REQUIREMENT>
From the text below, copy word for word the lines from the one containing "This screenshot has width=2576, height=728. In" up to and including the one containing "center [1298, 30].".

EXTRACTED DATA>
..........
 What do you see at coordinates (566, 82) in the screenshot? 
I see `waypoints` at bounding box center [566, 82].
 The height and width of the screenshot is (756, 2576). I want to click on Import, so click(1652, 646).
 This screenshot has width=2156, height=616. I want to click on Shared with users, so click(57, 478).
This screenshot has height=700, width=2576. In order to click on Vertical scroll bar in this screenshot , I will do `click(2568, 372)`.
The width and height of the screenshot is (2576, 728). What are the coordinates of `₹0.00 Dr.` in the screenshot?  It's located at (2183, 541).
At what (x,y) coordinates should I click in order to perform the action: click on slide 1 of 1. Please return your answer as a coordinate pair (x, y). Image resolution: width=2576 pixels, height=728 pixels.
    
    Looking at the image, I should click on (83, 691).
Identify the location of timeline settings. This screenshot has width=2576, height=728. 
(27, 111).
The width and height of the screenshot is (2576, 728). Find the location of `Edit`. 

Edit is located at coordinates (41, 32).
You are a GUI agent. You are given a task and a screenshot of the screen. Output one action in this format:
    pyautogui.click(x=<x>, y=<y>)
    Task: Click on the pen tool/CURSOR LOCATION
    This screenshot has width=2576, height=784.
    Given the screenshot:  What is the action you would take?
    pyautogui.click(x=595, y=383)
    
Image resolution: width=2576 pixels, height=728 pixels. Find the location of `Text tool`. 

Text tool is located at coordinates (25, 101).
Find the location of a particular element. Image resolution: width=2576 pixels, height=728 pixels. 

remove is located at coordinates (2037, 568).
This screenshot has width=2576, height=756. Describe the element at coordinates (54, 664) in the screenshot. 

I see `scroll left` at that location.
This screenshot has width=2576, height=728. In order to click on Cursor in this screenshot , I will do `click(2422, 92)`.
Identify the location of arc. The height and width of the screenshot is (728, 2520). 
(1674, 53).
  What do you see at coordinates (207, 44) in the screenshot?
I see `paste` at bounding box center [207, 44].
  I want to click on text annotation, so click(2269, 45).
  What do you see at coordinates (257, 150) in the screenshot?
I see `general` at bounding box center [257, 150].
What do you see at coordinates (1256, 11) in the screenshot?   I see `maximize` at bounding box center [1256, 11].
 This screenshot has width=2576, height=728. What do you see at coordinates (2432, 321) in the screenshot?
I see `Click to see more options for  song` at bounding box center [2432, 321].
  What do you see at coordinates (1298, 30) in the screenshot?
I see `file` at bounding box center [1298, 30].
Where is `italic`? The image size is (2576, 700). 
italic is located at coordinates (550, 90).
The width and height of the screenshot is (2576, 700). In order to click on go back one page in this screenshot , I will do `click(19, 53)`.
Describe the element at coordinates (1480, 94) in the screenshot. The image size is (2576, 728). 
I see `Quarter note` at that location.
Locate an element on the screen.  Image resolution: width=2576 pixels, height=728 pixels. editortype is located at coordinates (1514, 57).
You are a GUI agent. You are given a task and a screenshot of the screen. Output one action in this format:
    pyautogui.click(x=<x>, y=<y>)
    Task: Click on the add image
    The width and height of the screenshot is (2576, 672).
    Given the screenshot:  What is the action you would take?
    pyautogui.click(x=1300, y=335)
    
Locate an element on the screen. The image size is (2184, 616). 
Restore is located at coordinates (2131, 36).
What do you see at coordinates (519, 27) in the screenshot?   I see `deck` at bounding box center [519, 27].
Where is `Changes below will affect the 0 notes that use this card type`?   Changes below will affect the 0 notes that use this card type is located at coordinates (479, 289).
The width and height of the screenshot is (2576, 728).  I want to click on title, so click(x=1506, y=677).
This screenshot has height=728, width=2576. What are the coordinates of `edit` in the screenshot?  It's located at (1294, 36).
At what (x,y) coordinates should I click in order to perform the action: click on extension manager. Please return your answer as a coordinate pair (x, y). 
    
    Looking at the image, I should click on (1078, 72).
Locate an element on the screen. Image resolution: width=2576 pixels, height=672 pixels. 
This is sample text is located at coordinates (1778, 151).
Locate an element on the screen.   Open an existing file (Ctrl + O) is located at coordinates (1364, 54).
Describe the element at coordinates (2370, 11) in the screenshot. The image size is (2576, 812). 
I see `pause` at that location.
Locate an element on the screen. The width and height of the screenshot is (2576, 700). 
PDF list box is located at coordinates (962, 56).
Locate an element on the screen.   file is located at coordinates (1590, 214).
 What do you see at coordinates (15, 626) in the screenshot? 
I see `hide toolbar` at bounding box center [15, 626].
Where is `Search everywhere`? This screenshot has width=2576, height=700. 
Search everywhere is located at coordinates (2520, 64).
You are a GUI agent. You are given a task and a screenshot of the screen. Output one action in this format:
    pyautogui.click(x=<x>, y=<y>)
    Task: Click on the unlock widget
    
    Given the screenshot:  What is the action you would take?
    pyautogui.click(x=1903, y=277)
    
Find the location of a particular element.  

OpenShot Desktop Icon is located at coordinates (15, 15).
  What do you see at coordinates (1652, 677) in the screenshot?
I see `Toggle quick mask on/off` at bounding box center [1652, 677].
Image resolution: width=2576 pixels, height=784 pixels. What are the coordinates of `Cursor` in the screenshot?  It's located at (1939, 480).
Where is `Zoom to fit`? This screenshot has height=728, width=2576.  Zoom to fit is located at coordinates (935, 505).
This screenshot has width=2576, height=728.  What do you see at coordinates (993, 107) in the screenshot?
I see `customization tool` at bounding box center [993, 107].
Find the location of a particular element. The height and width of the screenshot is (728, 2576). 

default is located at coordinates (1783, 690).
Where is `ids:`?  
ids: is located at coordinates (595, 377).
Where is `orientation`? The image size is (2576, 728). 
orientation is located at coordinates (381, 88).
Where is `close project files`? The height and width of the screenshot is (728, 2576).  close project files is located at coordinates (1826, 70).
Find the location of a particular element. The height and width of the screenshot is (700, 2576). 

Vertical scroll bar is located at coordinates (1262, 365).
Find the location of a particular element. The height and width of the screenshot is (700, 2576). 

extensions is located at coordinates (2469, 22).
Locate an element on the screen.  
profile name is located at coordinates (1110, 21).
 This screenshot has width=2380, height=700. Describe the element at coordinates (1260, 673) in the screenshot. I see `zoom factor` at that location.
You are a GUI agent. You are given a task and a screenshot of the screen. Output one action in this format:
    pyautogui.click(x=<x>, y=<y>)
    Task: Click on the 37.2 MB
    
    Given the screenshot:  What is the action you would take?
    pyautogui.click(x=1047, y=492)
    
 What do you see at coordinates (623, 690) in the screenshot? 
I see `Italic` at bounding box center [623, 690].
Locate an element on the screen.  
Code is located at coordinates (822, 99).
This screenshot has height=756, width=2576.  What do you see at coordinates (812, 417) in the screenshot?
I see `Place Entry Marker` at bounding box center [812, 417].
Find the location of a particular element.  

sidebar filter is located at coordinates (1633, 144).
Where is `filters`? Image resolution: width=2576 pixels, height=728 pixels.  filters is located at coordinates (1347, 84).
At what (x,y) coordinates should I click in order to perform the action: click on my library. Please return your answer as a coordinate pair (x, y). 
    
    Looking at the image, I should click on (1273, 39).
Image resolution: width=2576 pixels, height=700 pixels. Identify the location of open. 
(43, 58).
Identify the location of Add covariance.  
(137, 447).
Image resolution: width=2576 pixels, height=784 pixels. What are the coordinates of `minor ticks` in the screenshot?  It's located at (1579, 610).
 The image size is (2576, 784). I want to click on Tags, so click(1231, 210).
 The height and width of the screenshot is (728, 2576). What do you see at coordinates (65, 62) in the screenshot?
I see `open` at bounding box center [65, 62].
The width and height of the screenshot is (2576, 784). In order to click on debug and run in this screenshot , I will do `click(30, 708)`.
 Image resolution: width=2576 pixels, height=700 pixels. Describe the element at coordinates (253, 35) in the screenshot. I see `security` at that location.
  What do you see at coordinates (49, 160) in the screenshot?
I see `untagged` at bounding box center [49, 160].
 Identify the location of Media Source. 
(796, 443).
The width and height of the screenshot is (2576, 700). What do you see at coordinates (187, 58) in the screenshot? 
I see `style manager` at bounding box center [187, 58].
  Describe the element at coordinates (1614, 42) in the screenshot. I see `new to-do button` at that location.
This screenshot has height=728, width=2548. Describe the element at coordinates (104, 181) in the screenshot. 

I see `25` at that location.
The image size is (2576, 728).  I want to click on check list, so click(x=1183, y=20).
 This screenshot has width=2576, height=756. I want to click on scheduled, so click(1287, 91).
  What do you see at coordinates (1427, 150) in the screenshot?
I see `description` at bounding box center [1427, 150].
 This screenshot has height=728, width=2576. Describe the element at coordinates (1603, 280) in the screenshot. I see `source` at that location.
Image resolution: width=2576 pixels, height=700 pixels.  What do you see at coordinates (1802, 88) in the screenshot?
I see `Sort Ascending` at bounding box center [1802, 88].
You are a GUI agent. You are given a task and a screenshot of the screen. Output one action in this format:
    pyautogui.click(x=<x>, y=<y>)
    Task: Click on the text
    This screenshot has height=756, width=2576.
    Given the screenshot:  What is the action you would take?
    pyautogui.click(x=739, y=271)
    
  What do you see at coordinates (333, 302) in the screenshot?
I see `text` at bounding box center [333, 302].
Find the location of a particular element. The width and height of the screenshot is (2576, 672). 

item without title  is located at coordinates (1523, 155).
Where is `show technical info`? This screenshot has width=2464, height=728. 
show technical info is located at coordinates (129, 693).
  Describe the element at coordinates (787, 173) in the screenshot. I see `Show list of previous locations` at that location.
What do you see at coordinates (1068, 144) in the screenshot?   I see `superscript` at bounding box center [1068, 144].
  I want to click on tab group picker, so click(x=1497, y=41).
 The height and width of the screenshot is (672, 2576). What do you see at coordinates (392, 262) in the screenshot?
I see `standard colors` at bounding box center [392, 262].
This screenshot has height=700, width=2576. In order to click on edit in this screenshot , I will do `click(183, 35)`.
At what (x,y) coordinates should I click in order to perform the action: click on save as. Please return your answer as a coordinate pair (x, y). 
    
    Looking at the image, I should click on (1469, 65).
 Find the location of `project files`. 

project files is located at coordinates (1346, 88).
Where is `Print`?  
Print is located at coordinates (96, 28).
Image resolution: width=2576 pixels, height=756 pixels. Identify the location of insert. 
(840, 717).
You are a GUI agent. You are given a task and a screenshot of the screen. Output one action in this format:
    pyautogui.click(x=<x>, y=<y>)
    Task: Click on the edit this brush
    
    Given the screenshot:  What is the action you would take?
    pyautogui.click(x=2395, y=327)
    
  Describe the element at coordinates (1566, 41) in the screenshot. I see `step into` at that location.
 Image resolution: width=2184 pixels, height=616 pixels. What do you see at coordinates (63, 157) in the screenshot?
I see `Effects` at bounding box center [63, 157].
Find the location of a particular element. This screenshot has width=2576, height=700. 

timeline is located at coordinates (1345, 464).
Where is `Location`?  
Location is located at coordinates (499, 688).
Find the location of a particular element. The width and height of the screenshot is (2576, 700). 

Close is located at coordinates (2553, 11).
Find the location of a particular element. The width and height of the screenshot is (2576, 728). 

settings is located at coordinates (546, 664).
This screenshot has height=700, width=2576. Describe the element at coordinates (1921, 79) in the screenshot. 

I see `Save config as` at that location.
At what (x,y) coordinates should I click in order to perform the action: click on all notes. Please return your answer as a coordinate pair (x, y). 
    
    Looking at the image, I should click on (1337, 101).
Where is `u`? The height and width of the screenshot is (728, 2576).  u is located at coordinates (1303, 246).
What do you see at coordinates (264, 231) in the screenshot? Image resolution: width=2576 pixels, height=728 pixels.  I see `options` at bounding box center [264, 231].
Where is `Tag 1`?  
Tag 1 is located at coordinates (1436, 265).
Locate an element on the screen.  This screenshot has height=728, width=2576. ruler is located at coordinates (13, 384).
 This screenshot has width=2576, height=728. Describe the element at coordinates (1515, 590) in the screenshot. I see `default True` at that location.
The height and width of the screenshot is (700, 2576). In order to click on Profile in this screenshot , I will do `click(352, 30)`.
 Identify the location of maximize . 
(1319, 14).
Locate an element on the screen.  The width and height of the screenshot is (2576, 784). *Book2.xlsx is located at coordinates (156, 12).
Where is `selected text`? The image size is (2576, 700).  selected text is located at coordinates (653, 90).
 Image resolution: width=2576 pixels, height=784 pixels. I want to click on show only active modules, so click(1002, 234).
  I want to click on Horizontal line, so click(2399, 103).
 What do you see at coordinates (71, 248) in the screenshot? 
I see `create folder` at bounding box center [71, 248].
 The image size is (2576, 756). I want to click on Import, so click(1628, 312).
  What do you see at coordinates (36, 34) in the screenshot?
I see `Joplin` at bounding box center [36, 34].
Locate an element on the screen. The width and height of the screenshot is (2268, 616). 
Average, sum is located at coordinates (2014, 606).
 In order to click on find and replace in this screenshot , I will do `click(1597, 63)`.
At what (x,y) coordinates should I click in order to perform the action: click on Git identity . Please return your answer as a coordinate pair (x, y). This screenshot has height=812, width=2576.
..........
OUTPUT>
This screenshot has width=2576, height=728. In order to click on Cursor in this screenshot , I will do `click(2422, 92)`.
Identify the location of arc. The height and width of the screenshot is (728, 2520). 
(1674, 53).
  What do you see at coordinates (207, 44) in the screenshot?
I see `paste` at bounding box center [207, 44].
  I want to click on text annotation, so click(2269, 45).
  What do you see at coordinates (257, 150) in the screenshot?
I see `general` at bounding box center [257, 150].
What do you see at coordinates (1256, 11) in the screenshot?   I see `maximize` at bounding box center [1256, 11].
 This screenshot has width=2576, height=728. What do you see at coordinates (2432, 321) in the screenshot?
I see `Click to see more options for  song` at bounding box center [2432, 321].
  What do you see at coordinates (1298, 30) in the screenshot?
I see `file` at bounding box center [1298, 30].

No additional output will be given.